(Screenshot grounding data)
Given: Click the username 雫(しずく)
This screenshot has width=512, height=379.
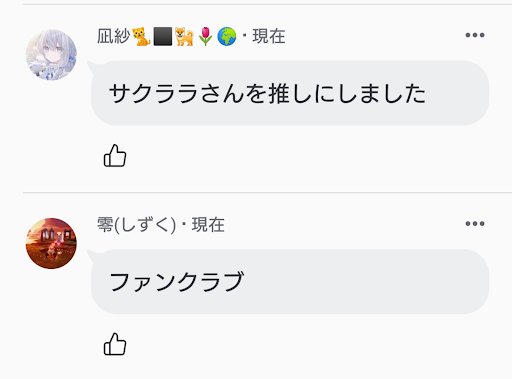Looking at the screenshot, I should (136, 225).
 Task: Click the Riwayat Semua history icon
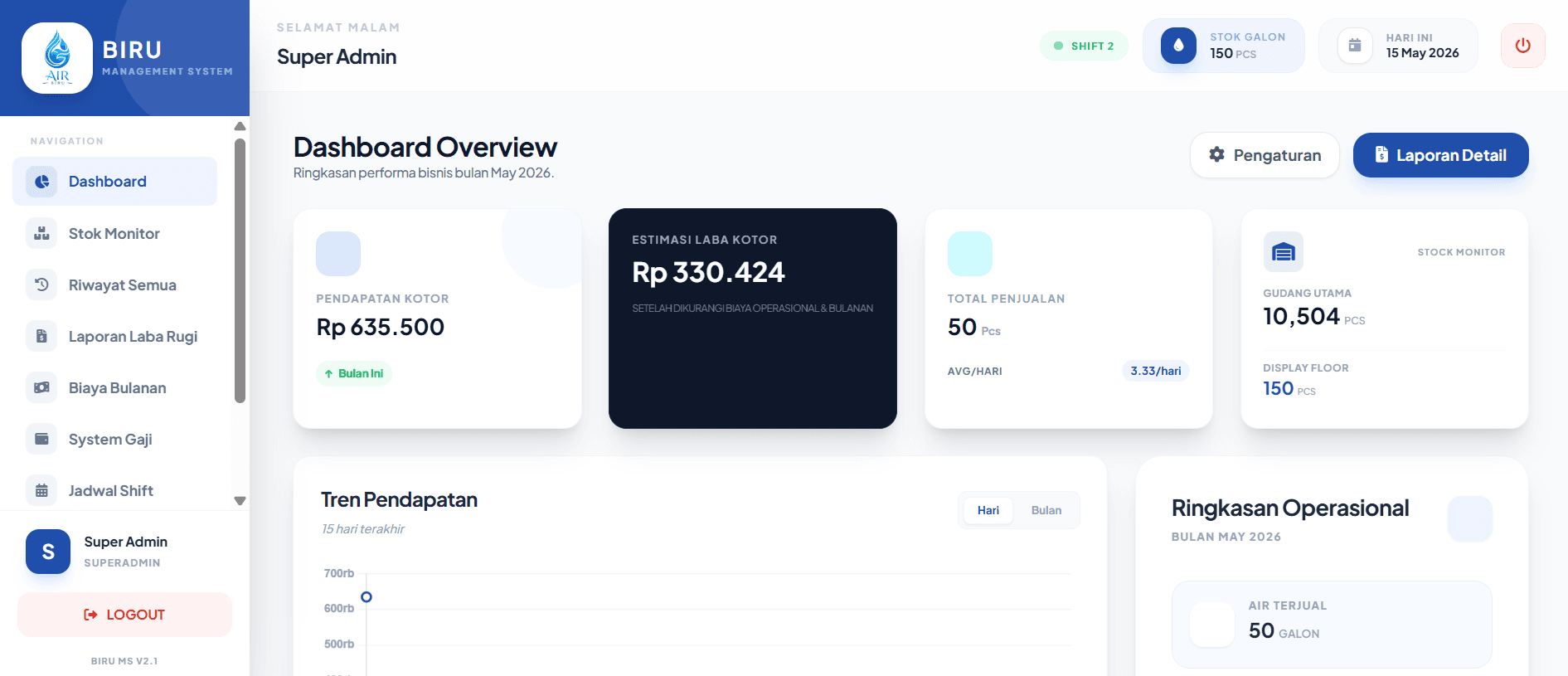click(41, 285)
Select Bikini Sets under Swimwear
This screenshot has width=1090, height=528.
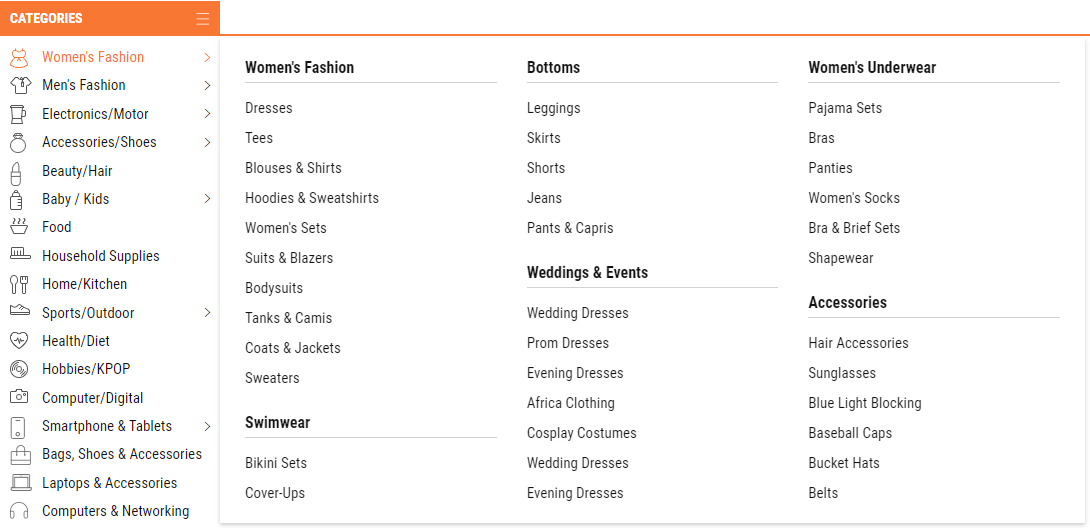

### WORK TO COMPLETE
The records above are to be repeated exactly, with every picture removed from the copy.

### ANSWER
Given: Click the username 雫(しずく)
This screenshot has width=512, height=379.
Looking at the screenshot, I should (136, 225).
 Task: Click the Riwayat Semua history icon
click(41, 285)
Select Bikini Sets under Swimwear
This screenshot has width=1090, height=528.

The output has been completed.